Sheikh Mohammed led a delegation to China on Sunday to sign bilateral trade agreements.
The main opportunity for China is to establish a base in the UAE so that the Asian economic powerhouse can develop a more inclusive regional approach, said Mohammed Atif, area manager of energy for the Norwegian adviser DNV GL.
“I think those are the two opportunities, within the UAE and as a base to look for opportunities to expand, invest and provide hardware into the growing renewable energy sector in Africa – which is quite significant,” said Mr Atif.

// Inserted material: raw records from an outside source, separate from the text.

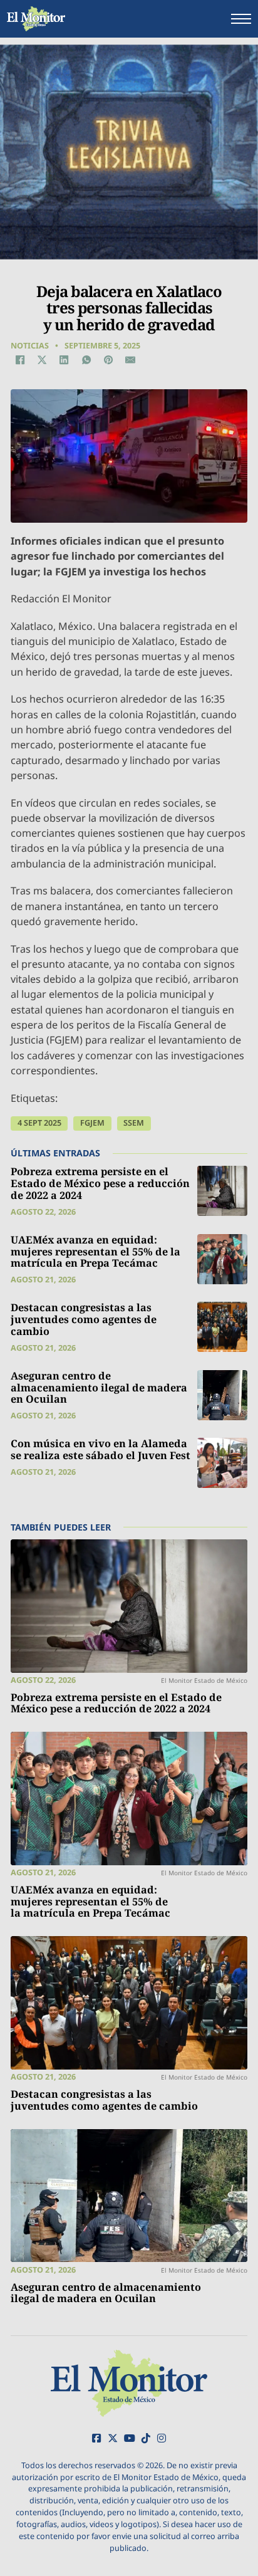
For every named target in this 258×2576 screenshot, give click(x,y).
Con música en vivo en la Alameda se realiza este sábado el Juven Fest (100, 1449)
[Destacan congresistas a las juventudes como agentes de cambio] (222, 1327)
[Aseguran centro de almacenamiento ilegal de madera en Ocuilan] (222, 1395)
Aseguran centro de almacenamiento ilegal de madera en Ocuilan (99, 1387)
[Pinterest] (108, 359)
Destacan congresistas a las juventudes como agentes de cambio (84, 1319)
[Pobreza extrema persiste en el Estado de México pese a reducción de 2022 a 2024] (222, 1191)
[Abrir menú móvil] (241, 19)
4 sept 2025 (39, 1123)
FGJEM (92, 1123)
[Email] (130, 359)
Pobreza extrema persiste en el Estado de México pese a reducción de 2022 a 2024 (100, 1183)
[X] (42, 359)
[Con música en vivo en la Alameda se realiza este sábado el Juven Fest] (222, 1463)
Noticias (30, 345)
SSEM (133, 1123)
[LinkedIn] (63, 359)
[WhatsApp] (86, 359)
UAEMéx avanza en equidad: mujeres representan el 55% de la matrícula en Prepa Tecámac (95, 1251)
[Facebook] (20, 359)
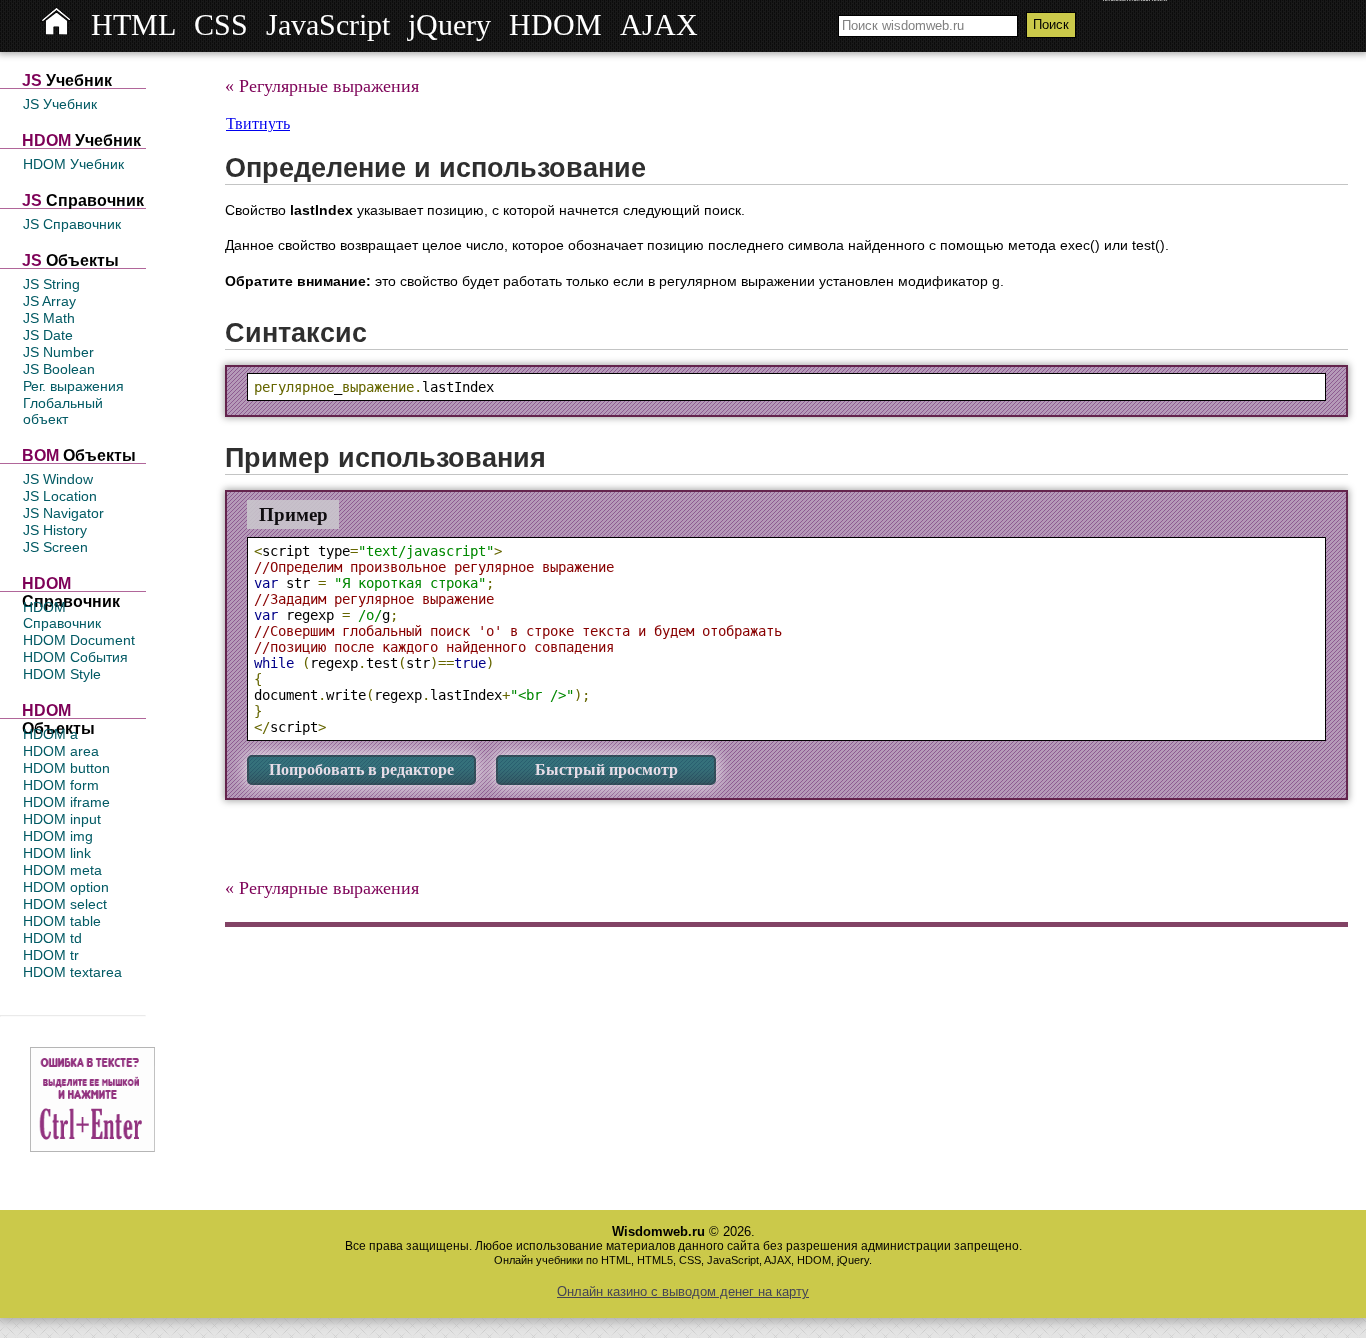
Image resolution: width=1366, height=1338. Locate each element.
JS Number (58, 352)
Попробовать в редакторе (361, 769)
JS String (51, 284)
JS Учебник (60, 104)
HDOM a (50, 734)
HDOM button (66, 768)
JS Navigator (63, 513)
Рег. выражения (73, 386)
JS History (55, 530)
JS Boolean (59, 369)
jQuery (449, 25)
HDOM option (66, 887)
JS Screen (55, 547)
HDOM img (58, 836)
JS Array (49, 301)
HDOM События (75, 657)
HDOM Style (62, 674)
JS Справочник (72, 224)
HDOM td (52, 938)
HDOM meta (62, 870)
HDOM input (62, 819)
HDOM (555, 25)
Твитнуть (258, 123)
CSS (221, 25)
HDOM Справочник (62, 615)
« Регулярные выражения (322, 86)
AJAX (659, 25)
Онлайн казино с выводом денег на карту (683, 1291)
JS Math (49, 318)
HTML (133, 25)
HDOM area (61, 751)
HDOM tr (51, 955)
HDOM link (57, 853)
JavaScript (328, 25)
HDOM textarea (72, 972)
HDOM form (61, 785)
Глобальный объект (63, 411)
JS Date (48, 335)
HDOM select (65, 904)
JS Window (58, 479)
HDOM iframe (66, 802)
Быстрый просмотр (606, 769)
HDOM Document (79, 640)
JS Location (60, 496)
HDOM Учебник (73, 164)
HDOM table (62, 921)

Trade volume between the two countries stood at a record levels last year at US$54.8 billion.In terms of energy, the Asian superpower imported more than 1.65 million tonnes of oil from the UAE and also has involvement in oil and gas projects such as the Habshan-Fujairah pipeline.

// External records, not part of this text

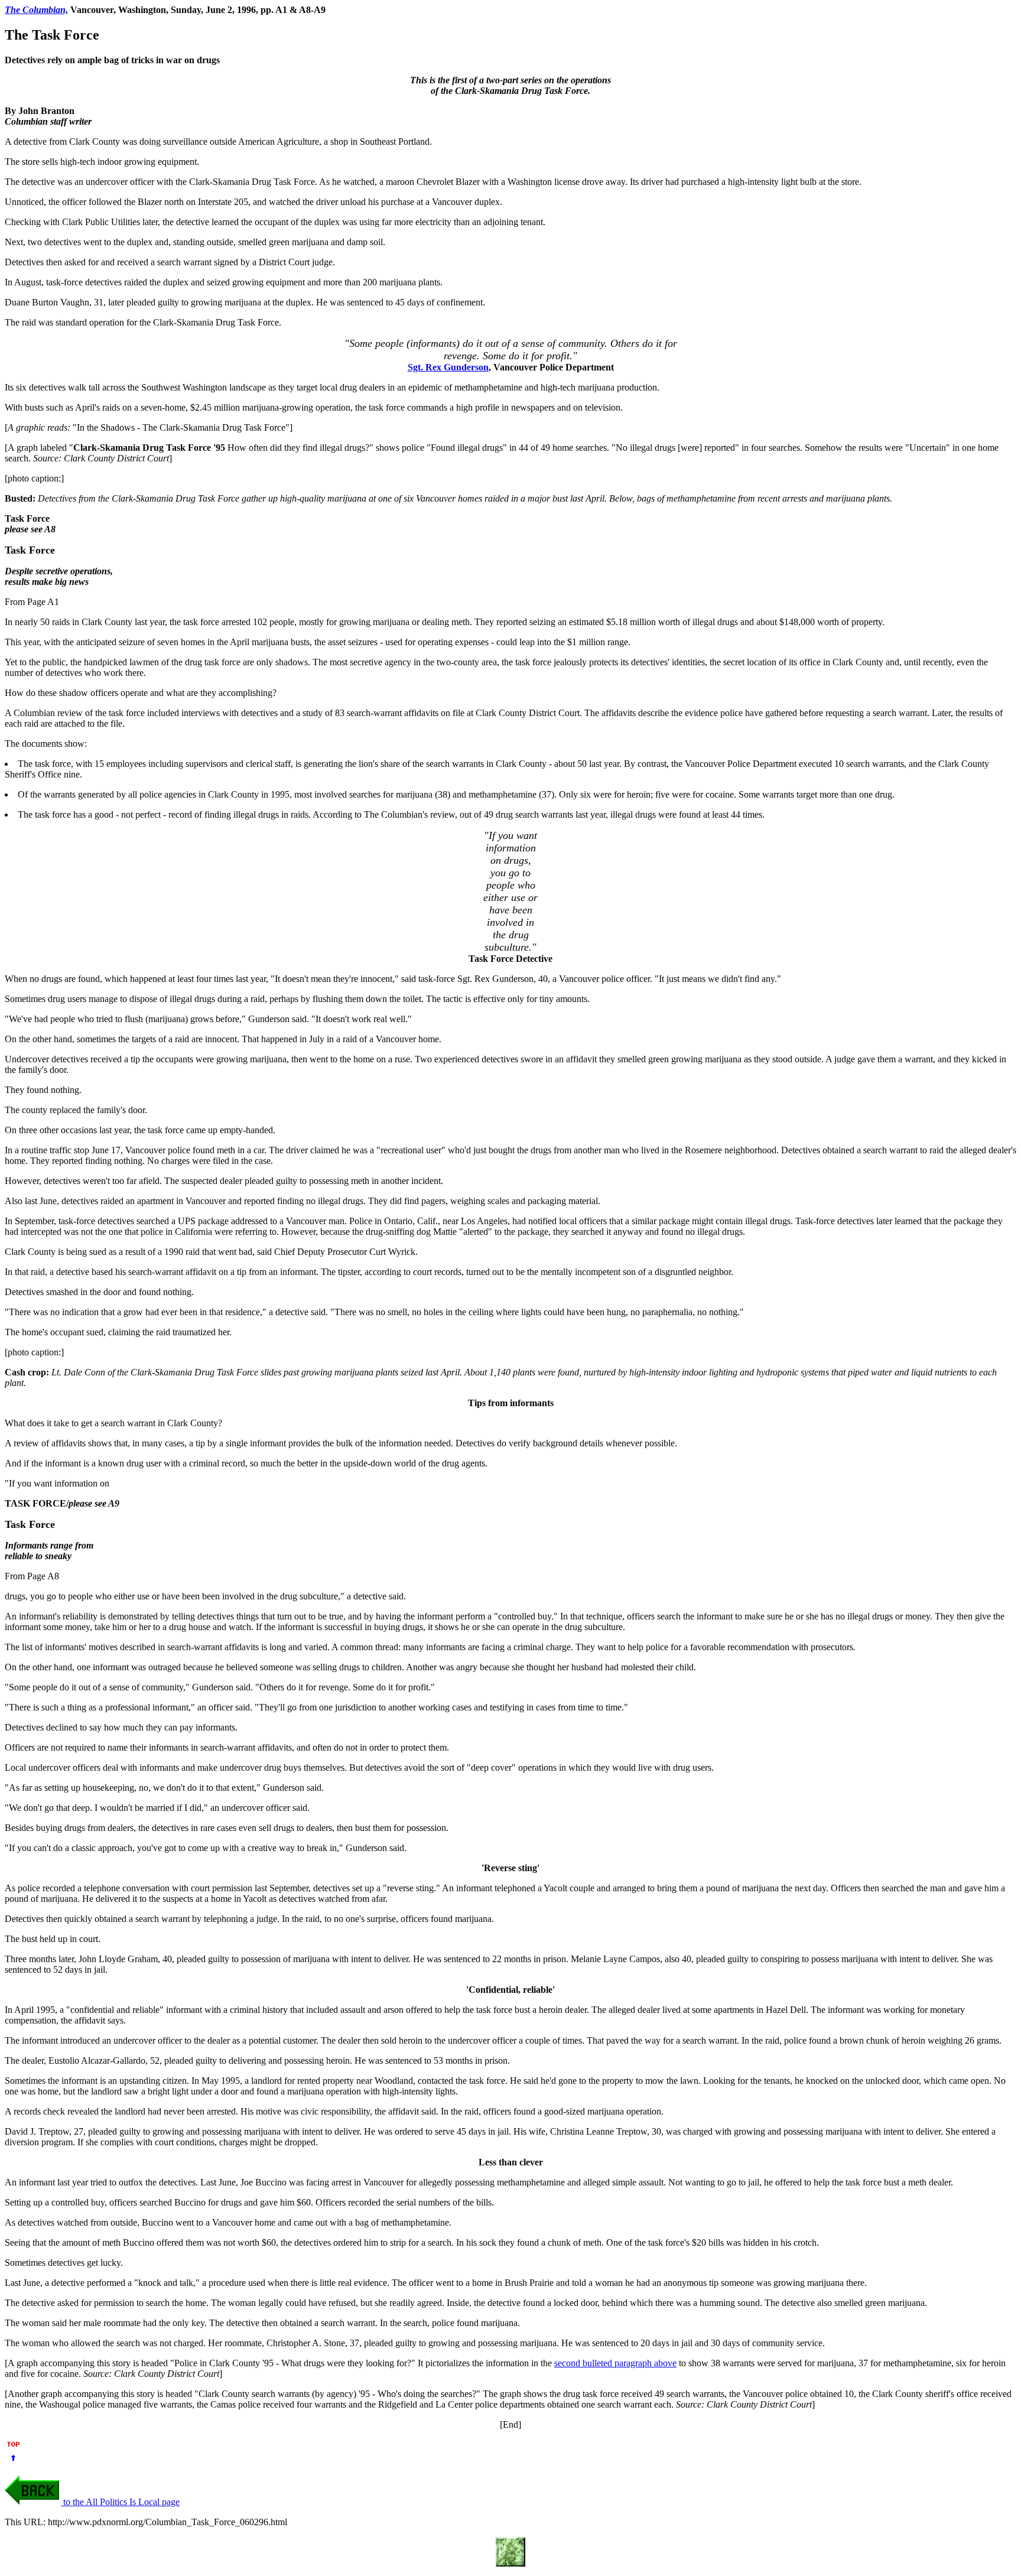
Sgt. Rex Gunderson (448, 367)
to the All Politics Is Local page (120, 2502)
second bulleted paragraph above (615, 2363)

In terms of conventional power, China has been less successful than some of its western counterparts.
“The Chinese have been coming in slowly winning contracts for engineering, procurement and construction, but they’re not able to supply equipment because the market doesn’t trust them,” said Claudio Palmieri, chief executive of Dubai-based CLS Energy Consultants.

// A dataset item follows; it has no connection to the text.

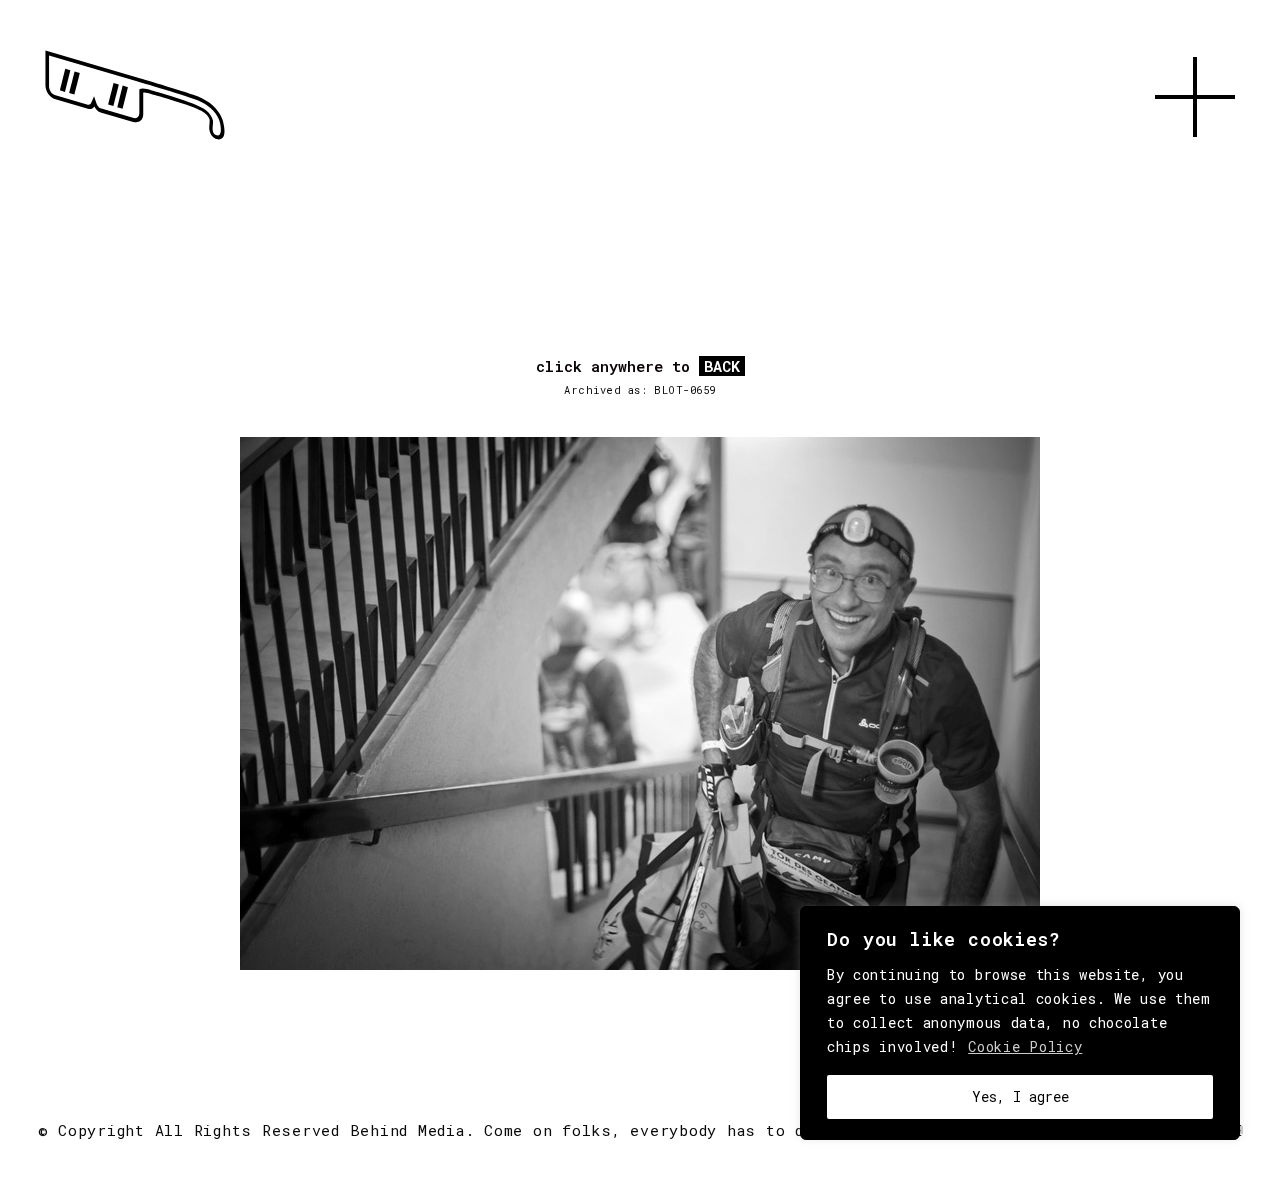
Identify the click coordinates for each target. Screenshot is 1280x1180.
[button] (1195, 160)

The tide could be turning based on financing options available to Chinese firms. Harbin Electric was part of the Acwa Power-led consortium that submitted the lowest bid of 4.5 US cents per kilowatt hour for the Hassyan clean coal power plant in Dubai.
Paddy Padmanathan, Acwa’s chief executive, said that financing played a crucial role in the project.“The future of commercially viable, low emission power generation is dependent on bringing together global technology vendors and financial institutions,” he said. “The blend of Harbin Electric and finance from the likes of Industrial and Commercial Bank of China and Bank of China is what enabled us to deliver a winning tariff.”
One area in particular that Chinese firms are dominating is solar photovoltaic (PV).
“The PV business is a Chinese business these days,” said Mr Palmieri. “The equipment was developed in Germany, but if you look at the top names today, they’re all Chinese.”
For the UAE and wider GCC, the area of renewable energy remains underdeveloped. That is expected to change as the Paris climate talks clinched an agreement which stipulates that every country must outline its climate change plans every five years.
“As the governments look to procure other technologies, whether it is solar or other methods, at lower costs, Chinese companies have a much better chance now of understanding local requirements,” Mr Atif said.
For Dubai-based clean energy investment firm Adenium Capital and its brainchild financing company, Yellow Door, Chinese solar panels are the way to go.
All of our PV module agreements are currently with Chinese manufacturers,” said Jeremy Crane, chief operating officer of Adenium Capital.
Adenium is constructing a project in Jordan in which 57 megawatts of PV modules were acquired from China’s Suntech.
Yellow Door will look at 40MW for the next year.
“If the UAE decides to push faster to a more renewables-based energy sector, there are opportunities for Chinese manufacturing and Chinese-sourced equipment,” said Mr Atif.